Agree completely! That’s why I created a gmail account and use it exclusively (to CG upthread, I have used it to get books to review). At my last position, however, there was an admin that wouldn’t answer my e-mails unless it was from the .edu address created for my (temporary, aren’t they all?) position.
Hi Terry, I think this is a good idea for all reasons stated. No qualms.
However, to provide a counterexample, I would like to note that in my case (the generality of which I do not know), every email address that I’ve ever had since my PhD training still works–that’s the PhD institution email, the first postdoc institution email, and the second institution postdoc email (and I’m currently transitioning to another institution). All of these are forwarded to my Gmail account. A full slate of emails dating back to 2008 are still working for me now 10 years later.

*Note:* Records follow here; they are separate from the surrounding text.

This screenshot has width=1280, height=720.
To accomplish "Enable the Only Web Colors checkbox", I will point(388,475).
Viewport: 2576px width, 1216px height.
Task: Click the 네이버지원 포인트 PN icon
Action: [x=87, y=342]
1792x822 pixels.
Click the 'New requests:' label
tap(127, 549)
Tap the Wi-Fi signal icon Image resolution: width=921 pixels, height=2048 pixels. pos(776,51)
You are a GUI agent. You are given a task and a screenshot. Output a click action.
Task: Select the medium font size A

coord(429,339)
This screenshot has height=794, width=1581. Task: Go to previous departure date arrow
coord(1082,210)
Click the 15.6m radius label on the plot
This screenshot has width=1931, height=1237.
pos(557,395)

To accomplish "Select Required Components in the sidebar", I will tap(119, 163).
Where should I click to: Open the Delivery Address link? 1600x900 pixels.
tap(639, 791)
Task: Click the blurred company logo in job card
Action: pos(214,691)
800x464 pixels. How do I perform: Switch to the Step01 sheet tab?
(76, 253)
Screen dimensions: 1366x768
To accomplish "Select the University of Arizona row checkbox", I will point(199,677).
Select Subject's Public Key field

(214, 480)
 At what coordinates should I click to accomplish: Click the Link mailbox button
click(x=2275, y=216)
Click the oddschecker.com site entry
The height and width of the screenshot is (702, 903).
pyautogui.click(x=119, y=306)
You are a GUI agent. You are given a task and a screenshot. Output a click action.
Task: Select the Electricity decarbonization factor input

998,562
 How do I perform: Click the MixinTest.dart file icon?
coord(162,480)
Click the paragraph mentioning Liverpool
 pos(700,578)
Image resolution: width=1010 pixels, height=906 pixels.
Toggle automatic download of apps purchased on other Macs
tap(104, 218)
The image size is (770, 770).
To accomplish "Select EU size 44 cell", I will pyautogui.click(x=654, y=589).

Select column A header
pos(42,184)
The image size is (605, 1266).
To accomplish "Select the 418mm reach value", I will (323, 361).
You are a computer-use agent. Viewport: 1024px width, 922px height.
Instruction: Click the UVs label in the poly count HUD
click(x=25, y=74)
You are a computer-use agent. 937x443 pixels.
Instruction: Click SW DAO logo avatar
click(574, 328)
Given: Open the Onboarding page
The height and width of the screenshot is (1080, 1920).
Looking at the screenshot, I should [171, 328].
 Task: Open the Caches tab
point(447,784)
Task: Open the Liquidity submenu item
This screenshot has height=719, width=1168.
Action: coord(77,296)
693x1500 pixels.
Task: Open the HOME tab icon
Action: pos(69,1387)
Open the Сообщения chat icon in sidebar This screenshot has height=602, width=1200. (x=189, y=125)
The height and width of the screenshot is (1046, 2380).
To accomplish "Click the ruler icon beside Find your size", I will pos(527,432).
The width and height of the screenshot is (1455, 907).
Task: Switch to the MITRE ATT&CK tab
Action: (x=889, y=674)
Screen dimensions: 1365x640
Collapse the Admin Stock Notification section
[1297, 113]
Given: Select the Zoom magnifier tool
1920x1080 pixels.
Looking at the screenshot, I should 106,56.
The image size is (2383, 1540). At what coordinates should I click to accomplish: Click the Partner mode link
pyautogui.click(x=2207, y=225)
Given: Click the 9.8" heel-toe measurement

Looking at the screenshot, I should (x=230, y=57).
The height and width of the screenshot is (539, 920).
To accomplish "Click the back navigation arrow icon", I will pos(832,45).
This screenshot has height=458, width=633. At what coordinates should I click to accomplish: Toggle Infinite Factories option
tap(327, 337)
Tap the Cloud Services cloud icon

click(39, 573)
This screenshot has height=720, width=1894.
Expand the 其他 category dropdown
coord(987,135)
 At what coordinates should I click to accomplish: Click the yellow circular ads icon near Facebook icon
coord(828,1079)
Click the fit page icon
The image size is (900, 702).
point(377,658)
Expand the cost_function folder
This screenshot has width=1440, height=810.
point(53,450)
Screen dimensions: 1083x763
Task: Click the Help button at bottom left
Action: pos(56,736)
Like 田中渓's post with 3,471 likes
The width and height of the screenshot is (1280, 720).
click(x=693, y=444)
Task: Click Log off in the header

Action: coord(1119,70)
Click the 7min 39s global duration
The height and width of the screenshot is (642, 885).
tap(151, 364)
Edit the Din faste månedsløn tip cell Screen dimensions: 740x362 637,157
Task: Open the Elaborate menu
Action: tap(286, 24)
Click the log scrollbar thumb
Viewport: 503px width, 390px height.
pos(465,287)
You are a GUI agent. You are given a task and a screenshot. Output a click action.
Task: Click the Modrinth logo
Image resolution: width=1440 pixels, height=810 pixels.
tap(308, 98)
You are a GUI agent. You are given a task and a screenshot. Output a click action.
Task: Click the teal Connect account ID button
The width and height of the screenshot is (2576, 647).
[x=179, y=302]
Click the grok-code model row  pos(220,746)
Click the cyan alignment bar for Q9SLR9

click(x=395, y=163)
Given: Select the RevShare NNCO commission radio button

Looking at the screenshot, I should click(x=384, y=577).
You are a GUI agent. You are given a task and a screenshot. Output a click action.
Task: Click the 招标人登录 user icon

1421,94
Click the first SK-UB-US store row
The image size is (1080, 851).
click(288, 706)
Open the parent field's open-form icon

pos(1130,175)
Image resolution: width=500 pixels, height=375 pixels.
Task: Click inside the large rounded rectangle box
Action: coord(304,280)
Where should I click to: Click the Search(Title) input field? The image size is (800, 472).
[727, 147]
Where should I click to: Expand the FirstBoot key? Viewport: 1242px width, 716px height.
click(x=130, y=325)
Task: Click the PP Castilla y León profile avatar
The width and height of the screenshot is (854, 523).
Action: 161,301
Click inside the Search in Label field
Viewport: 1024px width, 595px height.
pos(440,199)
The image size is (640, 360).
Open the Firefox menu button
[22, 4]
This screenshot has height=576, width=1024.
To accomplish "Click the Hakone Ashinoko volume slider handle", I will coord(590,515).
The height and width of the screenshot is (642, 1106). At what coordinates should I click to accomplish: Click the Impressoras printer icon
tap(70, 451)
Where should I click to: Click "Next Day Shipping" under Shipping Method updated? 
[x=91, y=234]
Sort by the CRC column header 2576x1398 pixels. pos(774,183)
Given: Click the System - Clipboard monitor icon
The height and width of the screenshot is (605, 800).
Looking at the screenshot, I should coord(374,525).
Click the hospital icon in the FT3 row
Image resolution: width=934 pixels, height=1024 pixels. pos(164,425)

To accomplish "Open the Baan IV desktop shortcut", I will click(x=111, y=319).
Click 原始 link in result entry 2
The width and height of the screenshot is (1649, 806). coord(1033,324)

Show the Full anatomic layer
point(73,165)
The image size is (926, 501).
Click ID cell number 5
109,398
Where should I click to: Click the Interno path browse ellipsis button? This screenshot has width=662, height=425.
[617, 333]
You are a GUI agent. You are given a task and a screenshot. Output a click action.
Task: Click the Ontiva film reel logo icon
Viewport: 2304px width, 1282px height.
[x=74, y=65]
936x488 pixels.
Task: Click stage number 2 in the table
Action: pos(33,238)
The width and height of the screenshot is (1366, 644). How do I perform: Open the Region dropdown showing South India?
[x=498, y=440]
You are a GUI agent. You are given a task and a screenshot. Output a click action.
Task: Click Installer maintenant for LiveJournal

So, I receive mail from one of the other accounts, which are listed on my papers, and I reply with my Gmail address. Then, interested parties have one or more of my academic-inst email addresses as well as my Gmail address and they can choose which one to use when desired. The only real issues with this occur when sharing or receiving data files hosted on the cloud, specifically on Google Drive. Sometimes, if a collaborator sends a file to my non-Gmail account, or I send a file to a collaborator’s non-Gmail account, then I/he/she could have issues opening a Drive-hosted file. That’s it!
To place this in current context (4 years since your original post, looks like), using your Gmail for academic correspondence is now a generally accepted approach that I have recently seen others recommend on social media, but sometimes in the case of when you are applying to non-academic jobs.